Section: Research Program
Statistical Modeling of Speech
Whereas the first research direction deals with the physical aspects of speech and its explicit modeling, this second research direction is concerned by investigating statistical models for speech data. Acoustic models are used to represent the pronunciation of the sounds or other acoustic events such as noises. Whether they are used for source separation, for speech recognition, for speech transcription, or for speech synthesis, the achieved performance strongly depends on the accuracy of these models. At the linguistic level, MULTISPEECH investigates models for handling the context (beyond the few preceding words currently handled by the -gram models) and evolutive lexicons necessary when dealing with diachronic audio documents. Statistical approaches are also useful for generating speech signals. Along this direction, MULTISPEECH considers voice transformation techniques, with their application to pathological voices, and statistical speech synthesis applied to expressive multimodal speech synthesis.
Source separation
Acoustic modeling is a key issue for automatic speech recognition. Despite the progress made for many years, current speech recognition applications rely on strong constraints (close-talk microphone, limited vocabulary, or restricted syntax) to achieve acceptable performance. The quality of the input speech signals is particularly important and performance degrades quickly with noisy signals. Accurate signal enhancement techniques are therefore essential to increase the robustness of both automatic speech recognition and speech-text alignment systems to noise and non-speech events.

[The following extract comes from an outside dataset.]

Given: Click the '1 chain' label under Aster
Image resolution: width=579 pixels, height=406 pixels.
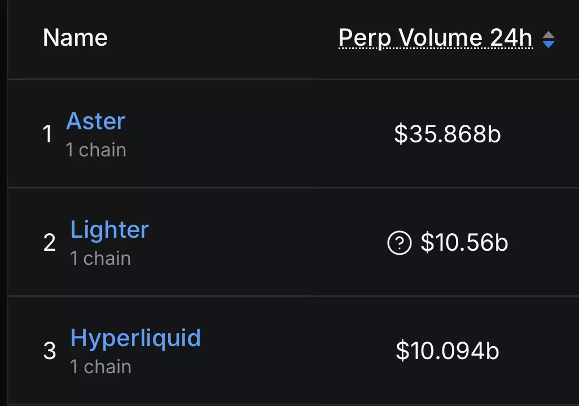Looking at the screenshot, I should pos(96,150).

In MULTISPEECH, focus is set on source separation techniques using multiple microphones and/or models of non-speech events. Some of the challenges include getting the most of the new modeling frameworks based on alpha-stable distributions and deep neural networks, combining them with established spatial filtering approaches, modeling more complex properties of speech and audio sources (phase, inter-frame and inter-frequency properties), and exploiting large data sets of speech, noise, and acoustic impulse responses to automatically discover new models. Beyond the definition of such models, the difficulty will be to design scalable estimation algorithms robust to overfitting, that will integrate into the recently developed FASST [6] and KAM software frameworks.
Linguistic modeling
MULTISPEECH investigates lexical and language models in speech recognition with a focus on improving the processing of proper names and of spontaneous speech. Proper names are relevant keys in information indexing, but are a real problem in transcribing many diachronic spoken documents which refer to data, especially proper names, that evolve over the time. This leads to the challenge of dynamically adjusting lexicons and language models through the use of the context of the documents or of some relevant external information. We also investigate language models defined on a continuous space (through neural network based approaches) in order to achieve a better generalization on unseen data, and to model long-term dependencies. We also want to introduce into these models additional relevant information such as linguistic features, semantic relation, topic or user-dependent information.
Other topics are spontaneous speech and prononciation lexicons. Spontaneous speech utterances are often ill-formed and frequently contain disfluencies (hesitations, repetitions, ...) that degrade speech recognition performance. Hence the objective of improving the modeling of disfluences and of spontaneous speech prononciation variants. Attention will also be set on pronunciation lexicons with respect to non-native speech and foreign names. Non-native pronunciation variants have to take into account frequent miss-pronunciations due to differences between mother tongue and target language phoneme inventories. Proper name pronunciation variants are a similar problem where difficulties are mainly observed for names of foreign origin that can be pronounced either in a French way or kept close to foreign origin native pronunciation.
Speech generation by statistical methods
Voice conversion consists in building a function that transforms a given voice into another one. MULTISPEECH applies voice conversion techniques to enhance pathological voices that result from vocal folds problems, especially esophageal voice or pathological whispered voice. In addition to the statistical aspects of the voice conversion approaches, signal processing is critical for good quality speech output. As the fundamental frequency is chaotic in the case of esophageal speech, the excitation spectrum must be predicted or corrected. Voice conversion techniques are also of interest for text-to-speech synthesis systems as they aim at making possible the generation of new voice corpora (other kind of voice, or same voice with different kind of emotion). Also, in the context of acoustic feedback in foreign language learning, voice modification approaches will be investigated to modify the learner’s (or teacher’s) voice in order to emphasize the difference between the learner’s acoustic realization and the expected realization.
Over the last few years statistical speech synthesis has emerged as an alternative to corpus-based speech synthesis. The announced advantages of the statistical speech synthesis are the possibility to deal with small amounts of speech resources and the flexibility for adapting models (for new emotions or new speaker), however, the quality is not as good as that of the concatenation-based speech synthesis. MULTISPEECH will focus on an hybrid approach, combining corpus-based synthesis, for its high-quality speech signal output, and HMM-based speech synthesis for its flexibility to drive selection, and the main challenge will be on its application to producing expressive audio-visual speech.